Activity: The records below are to be transcribed exactly, with the pictures removed.

Material shown:
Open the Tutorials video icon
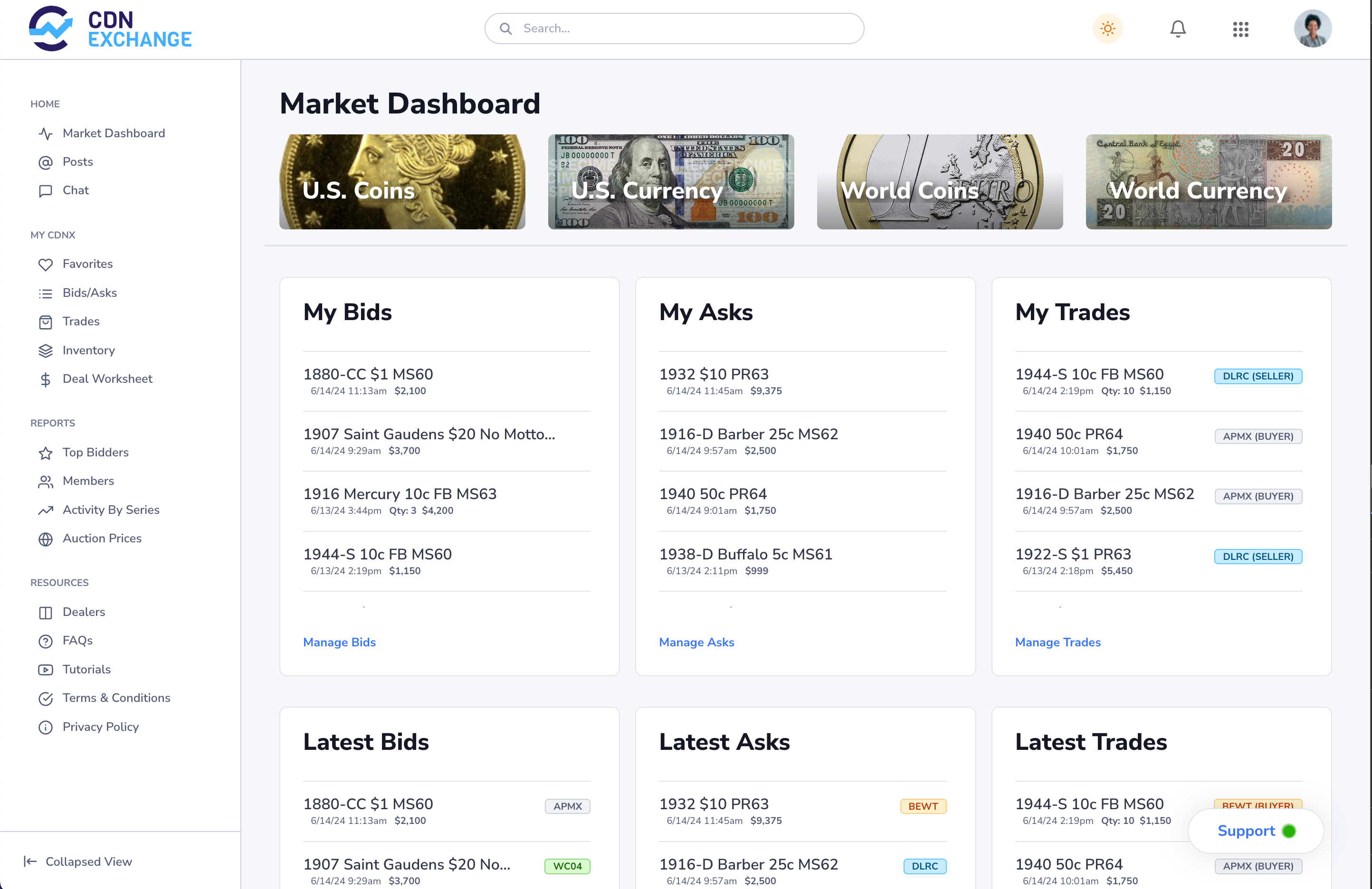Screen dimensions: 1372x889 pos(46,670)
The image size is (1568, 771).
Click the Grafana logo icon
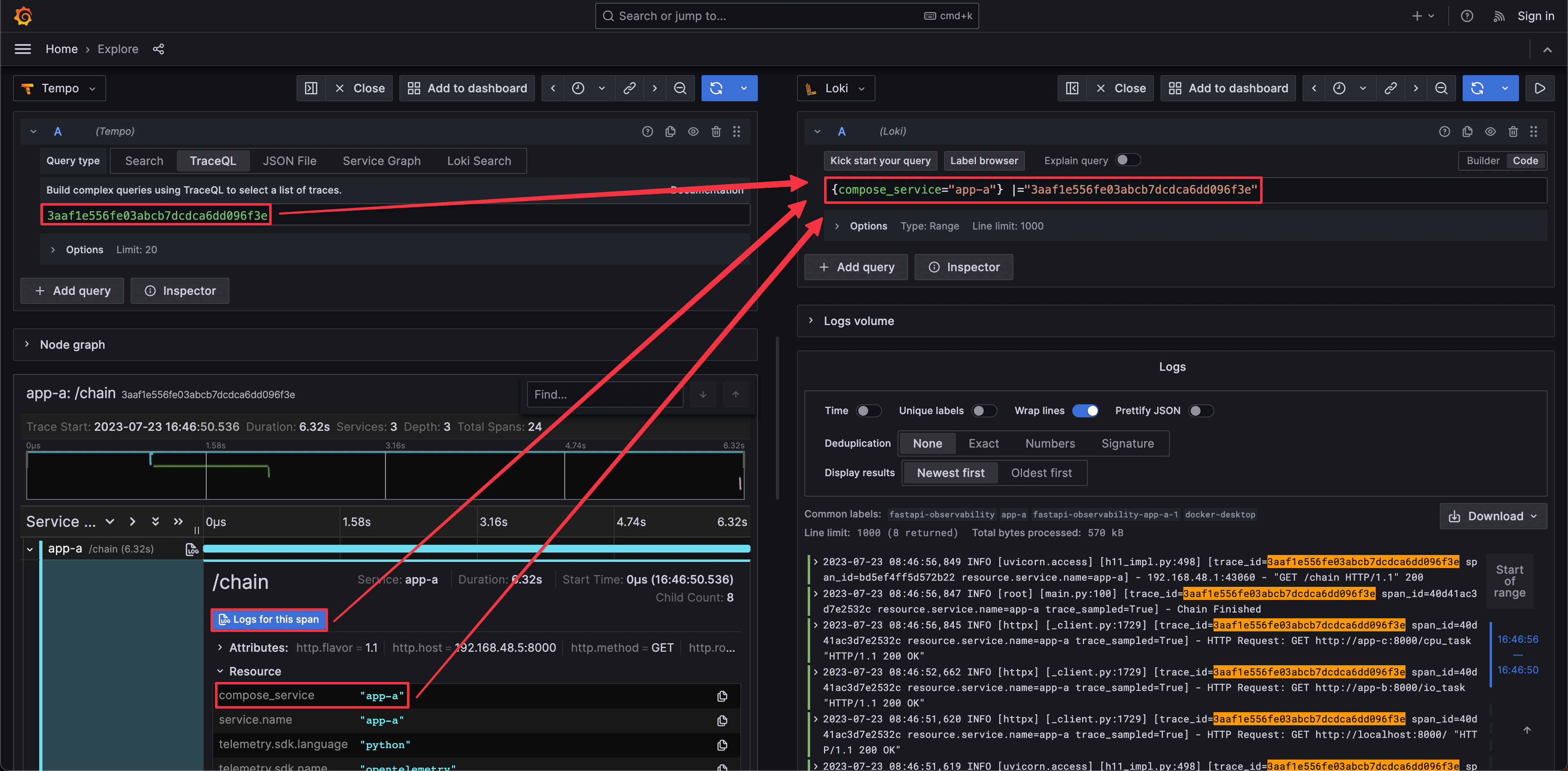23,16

Answer space:
Open the Tutorials video icon
Screen dimensions: 1372x889 pos(46,670)
The image size is (1568, 771).
Click the Grafana logo icon
23,16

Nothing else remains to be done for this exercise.